── DATASET EXCERPTS ──

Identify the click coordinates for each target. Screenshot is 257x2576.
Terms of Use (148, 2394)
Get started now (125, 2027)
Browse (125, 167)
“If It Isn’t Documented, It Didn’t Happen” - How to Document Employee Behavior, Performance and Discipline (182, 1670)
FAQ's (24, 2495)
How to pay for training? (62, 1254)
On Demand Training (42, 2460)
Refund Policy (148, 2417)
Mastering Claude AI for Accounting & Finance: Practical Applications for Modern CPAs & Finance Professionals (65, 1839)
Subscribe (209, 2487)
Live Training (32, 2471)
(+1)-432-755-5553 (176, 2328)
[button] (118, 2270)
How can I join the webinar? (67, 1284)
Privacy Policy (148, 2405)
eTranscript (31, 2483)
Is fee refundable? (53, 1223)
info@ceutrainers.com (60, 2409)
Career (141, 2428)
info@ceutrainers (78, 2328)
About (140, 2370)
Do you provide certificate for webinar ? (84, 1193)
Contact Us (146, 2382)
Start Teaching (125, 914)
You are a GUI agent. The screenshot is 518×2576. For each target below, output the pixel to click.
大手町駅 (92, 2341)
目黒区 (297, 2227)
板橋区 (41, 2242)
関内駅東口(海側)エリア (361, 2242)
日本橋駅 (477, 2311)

───

ACTIVITY →
Reproduce all of the data exactly as given.

TASK OUTPUT →
Identify the click coordinates for each target. Screenshot is 257x2576.
Terms of Use (148, 2394)
Get started now (125, 2027)
Browse (125, 167)
“If It Isn’t Documented, It Didn’t Happen” - How to Document Employee Behavior, Performance and Discipline (182, 1670)
FAQ's (24, 2495)
How to pay for training? (62, 1254)
On Demand Training (42, 2460)
Refund Policy (148, 2417)
Mastering Claude AI for Accounting & Finance: Practical Applications for Modern CPAs & Finance Professionals (65, 1839)
Subscribe (209, 2487)
Live Training (32, 2471)
(+1)-432-755-5553 (176, 2328)
[button] (118, 2270)
How can I join the webinar? (67, 1284)
Privacy Policy (148, 2405)
eTranscript (31, 2483)
Is fee refundable? (53, 1223)
info@ceutrainers.com (60, 2409)
Career (141, 2428)
info@ceutrainers (78, 2328)
About (140, 2370)
Do you provide certificate for webinar ? (84, 1193)
Contact Us (146, 2382)
Start Teaching (125, 914)
You are a GUI agent. The screenshot is 518×2576. For each target below, output the pixel to click.
大手町駅 (92, 2341)
目黒区 (297, 2227)
板橋区 (41, 2242)
関内駅東口(海側)エリア (361, 2242)
日本橋駅 (477, 2311)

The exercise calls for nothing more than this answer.